Hemen belirtelim ki, Türk milleti; kendi kaderiyle İmam Hüseyinin kaderini aynı görmüş, böylece İmam Hüseyini içselleştirmiştir. Bunun çok somut sebepleri vardır:
İmam Hüseyini Kerbelada katleden güç, Emevi devleti idi. Emeviler; bu olaylar durulduktan sonra ordularını Iran üzerinden Orta Asyaya soktular. Arap-Türk Savaşları bölümünde aktardığımız gibi; bu ordular cihat adı altında kutsallaştırdıklarını yağma ve yok etme politikalarını Türk illerinde acımasızca uyguladılar. Zenginliği yağmalanan, erkekleri katledilen, kadınları ve çocukları esir edilip Şama ve Arabistana götürülen Türkler; bu Arap emperyalizmine karşı direniş ideolojisi oluşturmak zorunluluğunu duydular. Böylece, Islam iklimi içinde kendi kendileriyle benzeşen İmam Ali ve İmam Hüseyinin kaderini keşfettiler.din adına sömürgeleştirme yürüten Emevilere karşı, Türkler direnmek için yine Islam sembollü bir kimlik çevresinde birleşme zorunluluğunu hissettiler. Bu da İmam Ali ailesi ve İmam Hüseyin kimliği oldu. Yeni koşullara uymak için Islam dinine giren Türkler; emperyalist Arap kimliğini temsil eden Emevi Sünniliği yerine Ali yandaşlığını (Alevilik) benimsediler.
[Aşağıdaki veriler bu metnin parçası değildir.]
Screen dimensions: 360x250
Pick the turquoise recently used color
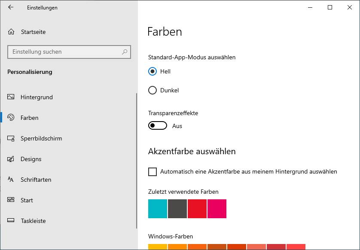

Bu konuda dayanaklarını güçlendirmek için de Hüseyni bir direniş ve mücadele sembolüne çevirip kendilerinkileştirdiler.
Bu yüzden Türkler; Islam çemberine girerken Alevi kimlikli bir Islam anlayışını benimseyerek ve hatta yaratarak girdiler. Şehirlerdeki Türkler; yönetim ideolojisi olan geleneksel Sünniliği öne çıkartırlarken; kırsal kesimdekiler ve göçebeler ise İmam Ali ve İmam Hüseyin çevresinde ördükleri kendi kültürleri ile bağımsız ve şeriat dışı bir Islam oluşturdular.
Aynı olay, Arap sömürgeciliğinin yağmaladığı Fars illerinde de az çok bu biçimde şekillendi.
Bu nedenle İmam Hüseyin; Emevilerin “Mevali/Köle” ilan ettiği Türk ve Fars ikliminde kurtuluş sembolü ve dayanılacak manevi güç olarak sevilmiş, yüceltilmiştir.
Onun macarasına katılmak, kaderine ortak olmak, aslında Türk milletinin kendi tarihinin bu dönemine dönmesi ve Arap sömürgeciliğine karşı çıkması demektir.
Bu haliyle de İmam Hüseyin; artık Türk halkının bir parçası ve kahramanıdır.
Anadolu Alevileri; İmam Hüseyin sevgisiyle; aslında ıste bu tarihi gerçeklere kuvvetli bir vurgu yapmaktadır. İçimizdeki İmam Hüseyin sevgisi, özgürlük aşkımızın çok uzaklardan yankıyan bir ışığıdır.